Business executives who met with Barack Obama Wednesday to discuss the fiscal cliff said the president was receptive to their suggestions but said the onus remained on Congress to avoid not going over the cliff.
Xerox CEO Ursula M. Burns said the meeting was “very constructive, very positive” but that the leaders “didn’t get into too many specifics.” She said they would stand by if the president required their public advocacy.
“We were very clear that if we could help him to get to a solution we are absolutely behind him because going over the cliff is not something that any of us in the room could live with,” Burns said.
The meeting occurred a day after President Obama met with labor leaders, who came away saying the president assured them that he would only accept a deal that raised rates on the wealthy and kept them low for middle-class Americans. Those leaders, including the AFL-CIO’s Richard Trumka, seemed more committed to staging a public relations campaign over the tax rates than the CEOs did.
On the whole, the CEOs seemed satisfied that their voices would be heard in this round of negotiations; a source familiar with the 80-minute discussion inside the Roosevelt Room said the White House expressed more of a commitment to keep business leaders involved with the fiscal talks than they did during the 2011 talks, but did not elaborate on how that communication would occur.

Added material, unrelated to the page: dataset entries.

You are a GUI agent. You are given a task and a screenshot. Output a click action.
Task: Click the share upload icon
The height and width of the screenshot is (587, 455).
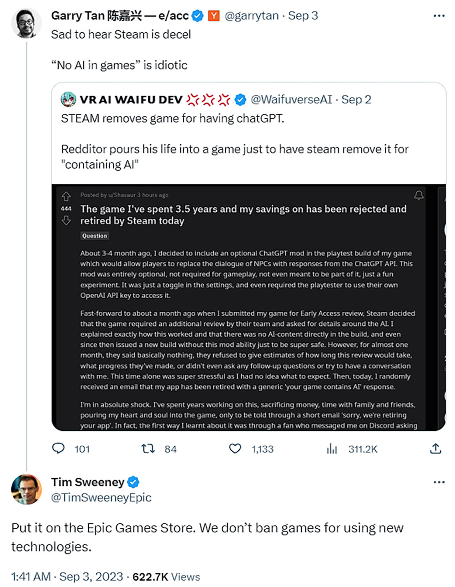[435, 449]
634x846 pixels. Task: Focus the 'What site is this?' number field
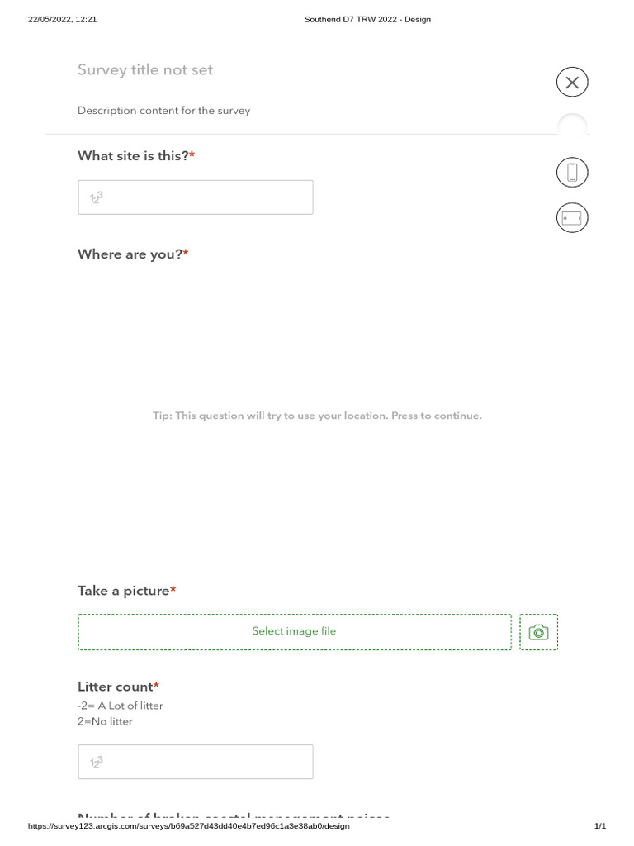click(196, 197)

Honeywell CEO David Cote praised the president for being engaged, telling CNBC in an interview that talking to him was “not just a case of talking to somebody who’s doing his Blackberry at the same time,” but added that he is still concerned that Congress could get a deal before the end-of-year combination of spending cuts and tax increases kicks in.
“I am not convinced we won’t go off the fiscal cliff. Because that requires two sides to agree, so I’m not convinced of that,” Cote told NBC after his interview.
Wal-Mart CEO Mike Duke issued a statement after the meeting, warning of the damage Congress would do to consumer confidence if they weren’t able to reach a compromise.
“Wal-Mart moms tell us their confidence in the economy is shaped by whether they believe Washington is working for them. If the White House and Congress can reach agreement, it will show them the nation’s leaders can address big issues, and it will help raise their confidence in their government and their future.”
Earlier in the day, some of the CEOs previewed what they would recommend to the president when they met with him.
“We support ‘loophole closers’ but only in the context of broadening the income tax base while lowering rates and moving to a competitive territorial system like most of the rest of the world,” Proctor and Gamble spokesman Paul Fox said in a statement Tuesday evening. P&G’s CEO Robert McDonald also attended Wednesday’s meeting.
The Campaign to Fix the Debt, a group founded by former Fiscal Commission chairs Alan Simpson and Erskine Bowles, some of whose CEO Council members were in the meeting, also indicated what they would ask for in a statement released last week.
“Any plan to address our debt must replace the abrupt fiscal cliff with a gradual and intelligent plan to reduce spending, make structural entitlement reforms, and enact comprehensive tax reform which cuts tax preferences in order to lower rates and reduce deficits,” the group said in response to Obama’s inviting business leaders to the White House last Friday.